E-mail marketing: nature, structure, and discourse

December 24, 2021
By 
Nelson Rojas
“Fundamental progress has to do with the reinterpretation of basic ideas.” Alfred North Whitehead

The "killer app" of communication

Some authors, such as Mullen[1] and Bly[2], equate the rise of email with that of the invention of the printing press or the telegraph. This is because of the impact it has had on global communication, which has been as revolutionary as that of its predecessors, from which it inherited the massive nature and immediacy of electronic transmission. E-mail has added to these great characteristics the possibility of digital reception, classification, and storage of a large number of files of different formats (audio, video, image, multimedia), thus reinterpreting written communication and giving it a Copernican twist.

Thanks to this innovation, the e-mail has reached an intangible conception and has become an electronic application aimed at optimizing communication, making it instant, affordable, diverse, and very economical, characteristics that have made it an indispensable means of communication.

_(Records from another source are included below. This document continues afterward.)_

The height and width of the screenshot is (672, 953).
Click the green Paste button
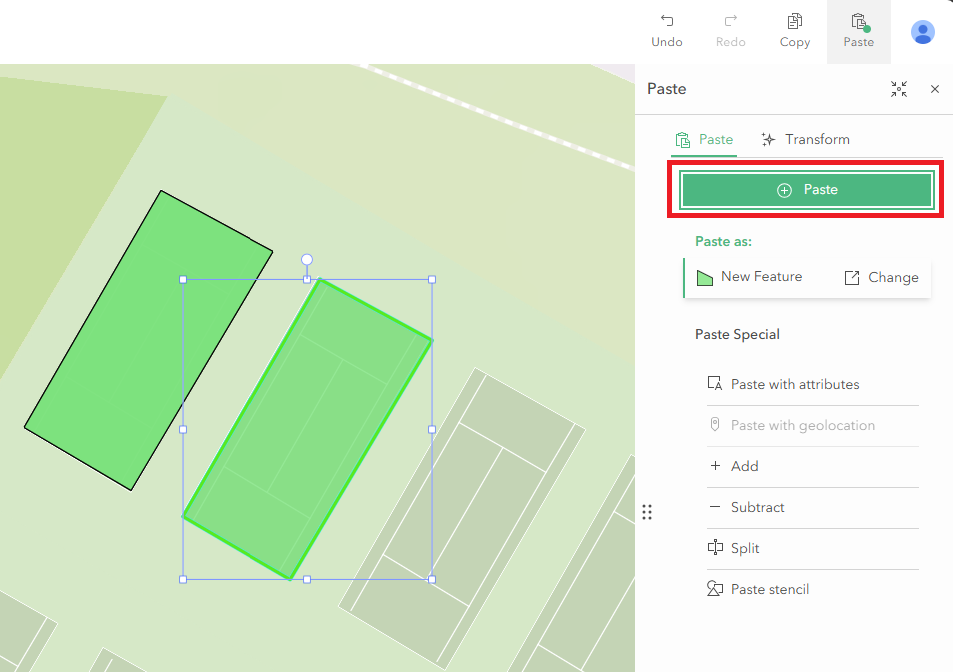tap(806, 189)
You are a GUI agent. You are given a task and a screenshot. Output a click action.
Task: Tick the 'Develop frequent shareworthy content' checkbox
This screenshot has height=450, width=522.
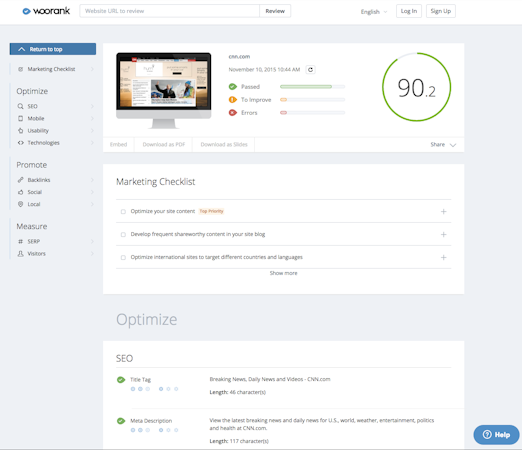(123, 235)
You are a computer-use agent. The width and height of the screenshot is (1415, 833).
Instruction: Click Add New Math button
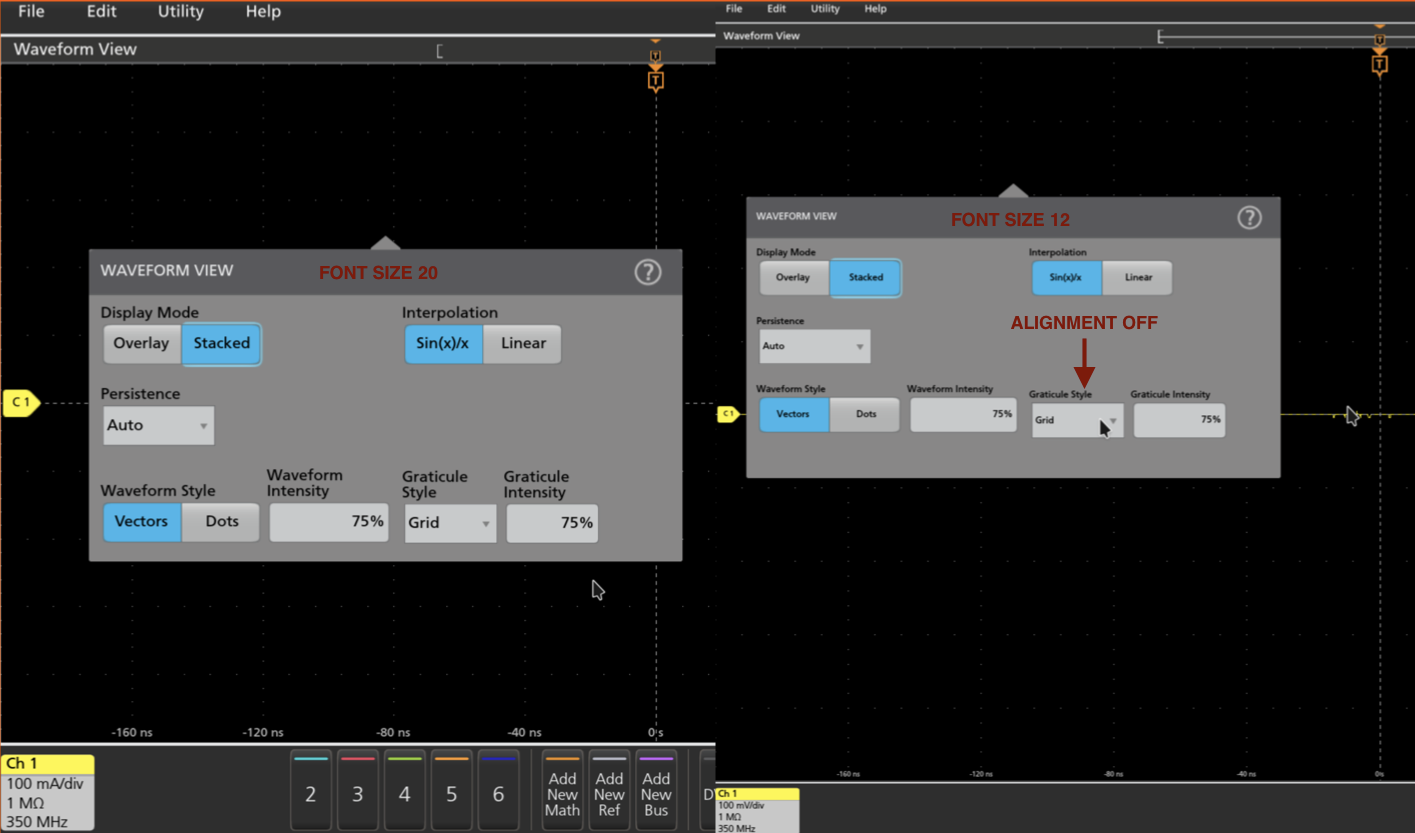click(562, 790)
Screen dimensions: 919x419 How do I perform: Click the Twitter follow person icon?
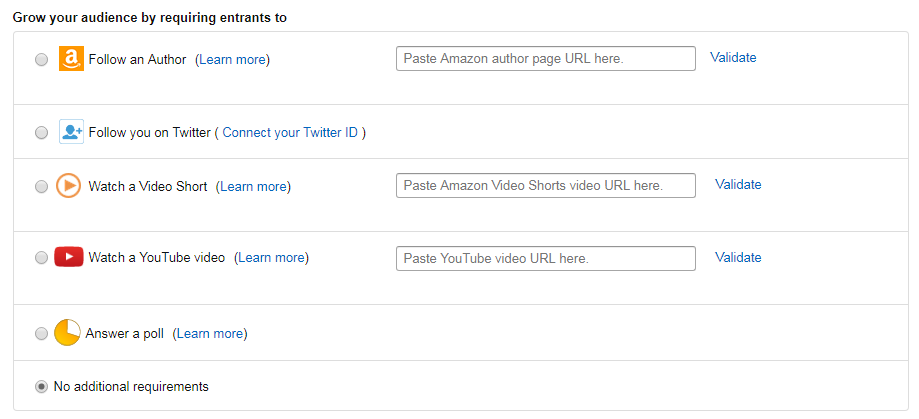point(71,132)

This last statement is echoed in the data from the Email Statistics Report, which shows that email usage is increasing on both a personal and business level. In addition, it has become the main reason why users browse, but the most interesting thing is that the communicative function has been followed by an identity function, which has made email the requested address for logging into any kind of online service, be it social networking, instant messaging, shopping, or education, so that giving your email is now synonymous with giving your identity online.

The impact of this communication phenomenon is such that more than half of the world's population uses email since Hotmail launched in the 1990s. By 2021, the number of users will be more than 4,100 million, rising to more than 4.5 billion by the end of 2025[3]. If we compare this data to the first 400 users in 1978[4], the difference speaks volumes about the value email has reached in all societies around the world.

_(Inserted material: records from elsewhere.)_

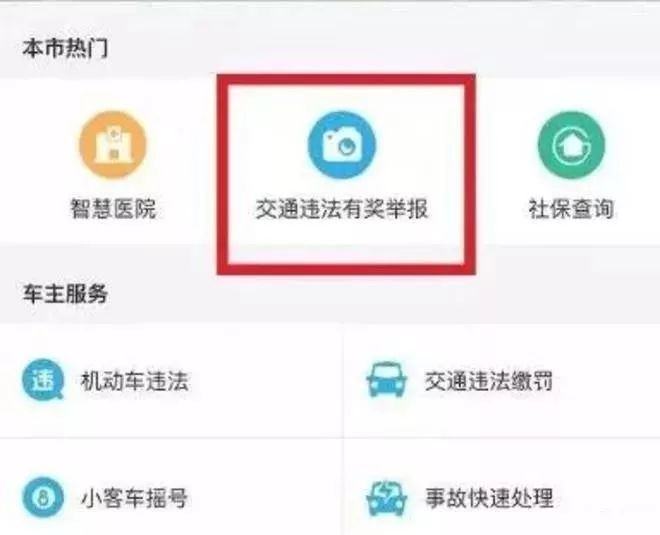Image resolution: width=660 pixels, height=535 pixels.
Task: Open the green 社保查询 house icon
Action: pyautogui.click(x=571, y=144)
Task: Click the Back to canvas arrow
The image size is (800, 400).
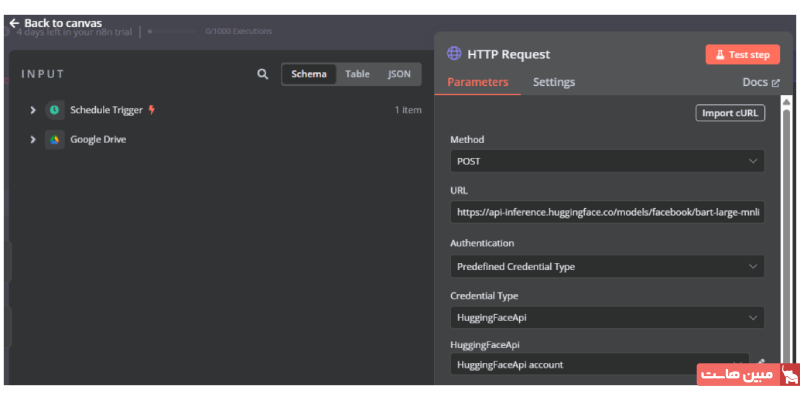Action: 14,23
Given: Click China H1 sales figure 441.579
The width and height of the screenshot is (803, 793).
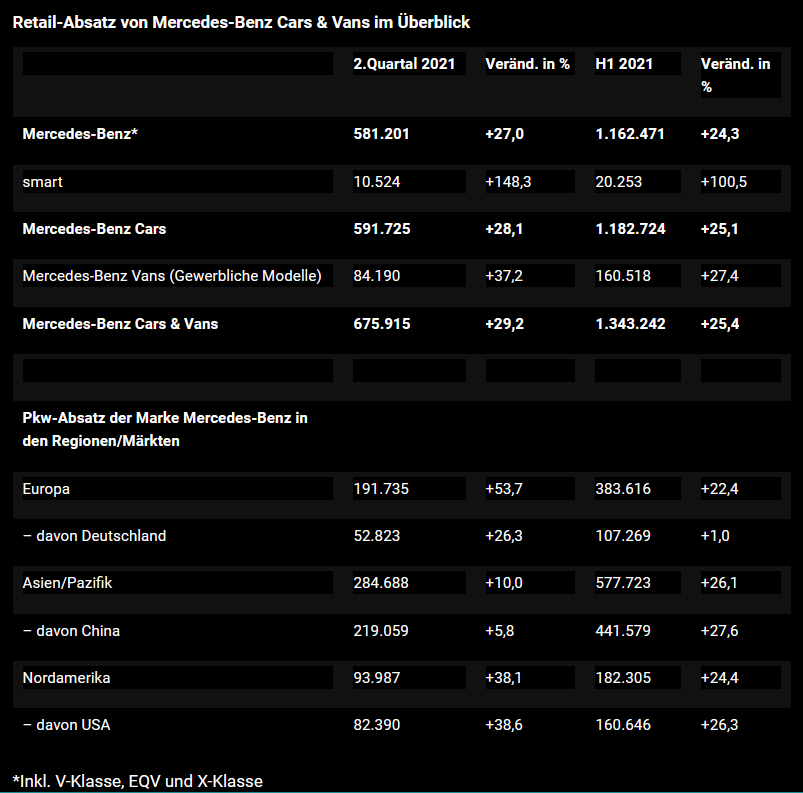Looking at the screenshot, I should tap(623, 630).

Table 1: Worldwide Email User Forecast (M), 2021-2025. Taken from The Radicati Group, INC. [5]

Why is email so relevant?

Although e-mail is similar to a postal letter, it differs from it in that it is shorter, but more importantly, it is untouchable and can be sent in seconds over the Internet, which is not only faster but also more efficient than via the postal service. On the other hand, the absence of elements such as paper, ink, stamps, or transport significantly reduces costs.

Another peculiarity of email is that, despite its brevity and simplicity, it offers the possibility of attaching large amounts of data such as images, animations, videos, or links to content that, in a physical format, would represent a large increase in cost due to the volume, material, and shipping.

These qualities did not go unnoticed and just 7 years after its birth in 1971, Gary Thuerk sent the first commercial email promoting digital devices to 400 users of the pioneer network ARPANET[6]. From then on, the potential of email in business became obvious, because the mass and simultaneous distribution of advertising through an email service were possible and incredibly cheap. We are talking about the beginning of email marketing and digital marketing, and unfortunately, also spam.

However, in the 1990s, with the advent of the Internet, this practice reaches and exceeds its zenith, necessitating regulation, such as CAN-SPAM, to protect the privacy of users, because of its low cost and global reach, e-mail became an extremely convenient tool  for development and frictionless commerce [7], but it was necessary to regulate this new use.

Email marketing 

We have already said that email is essentially an electronic application for streamlining communication that is instant, affordable, versatile, and very economical. It was originally intended for face-to-face communication, but it has already overcome that barrier and become a tool for optimizing communication in businesses. This fact has led to what we now call email marketing. This is a functional business strategy[8] that focuses on sending commercial email messages[9] to customers from the database who have previously given their consent to receive commercial information.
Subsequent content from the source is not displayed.